Tuesday, July 7, 2015

Roadside Imports: Chicory

Roadside Imports features plants that are introduced to Michigan and have naturalized.  Some of them are invasive and should never be planted in gardens.  Today's featured species is largely not invasive.  

Driving along roadsides here in SE Michigan in June and July will often treat the riders with a lovely blue show.  These "wildflowers" are actually from Europe and western Asia, and are known to most as the Chicory (Cichorium Intybus).

Taken along a road outside of Waltz.
They have seen use for a very long time as greens, herbal medicine, and the roots are often ground up as a little bit of fun for coffee.  I've never consumed nor grown them for any of these purposes, but last year one did end up in my curbside cactus patch, growing right out of play sand and granite stones.  You see them in similar situations along roadsides, and they tend to enjoy disturbed and open sites such as these.  That said, while they are easily at home here in Michigan, they never really take things over.  Sure, in prairie and savanna restorations they often go crazy, but once the larger grasses and flowers take over they don't make much more of a show.  This is indicative of their original, ancient home over in Eurasia, probably fire-disturbed grasslands and clearings.  They seem to like it dry, but not overly so, as indicated by the overall distribution in their native and introduced ranges; they get sparse out west and the further east into Russia one goes.
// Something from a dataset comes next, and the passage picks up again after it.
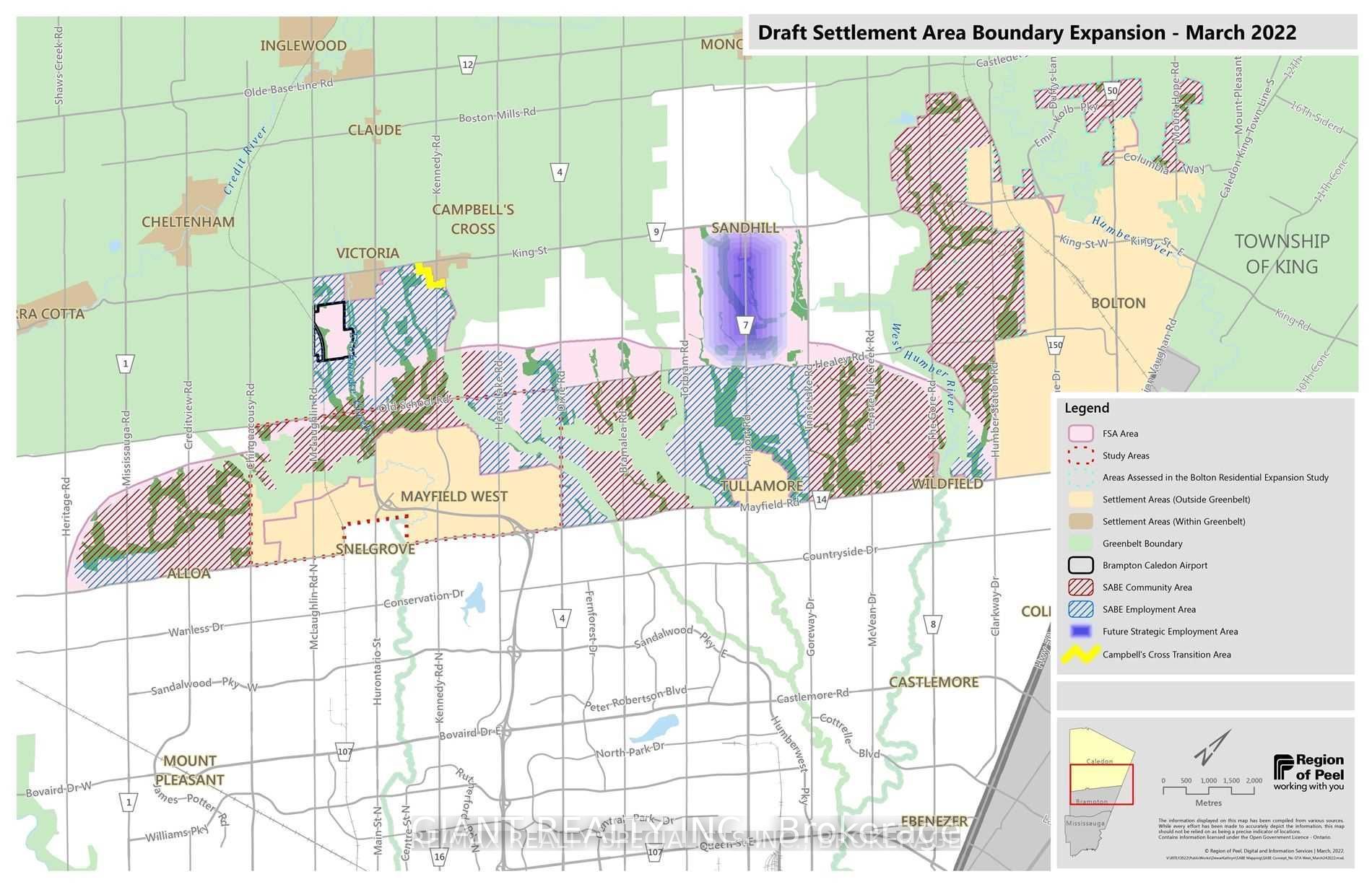Click the route 16 shield at the bottom

439,857
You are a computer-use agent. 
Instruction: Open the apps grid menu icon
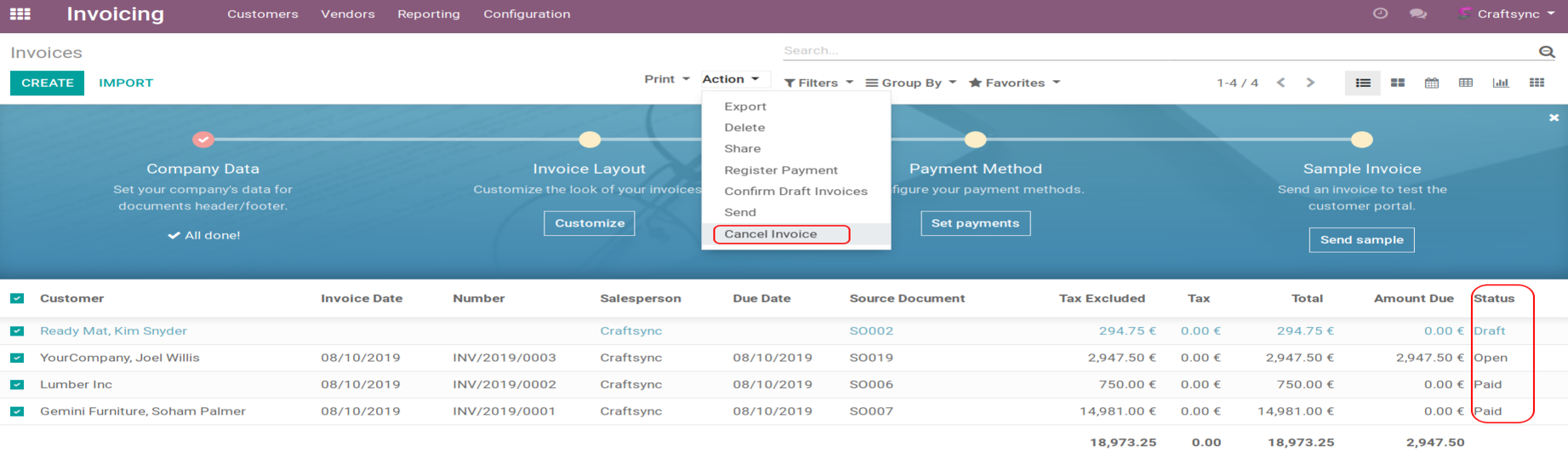coord(20,14)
If you want to grow them in your garden, they seem to thrive under harsher conditions of neglect.  I have never seen them for sale before, probably because they are largely considered a weed, but they grow extremely easily from seed.  That said, if you have a rather open, neglected flower bed, they will probably pop up for you on their own!  They look lovely, they are all flower in terms of structural effect and dominant features, and they are great deer food (which can either be great for trying to provide a distraction or terrible for attracting them even more).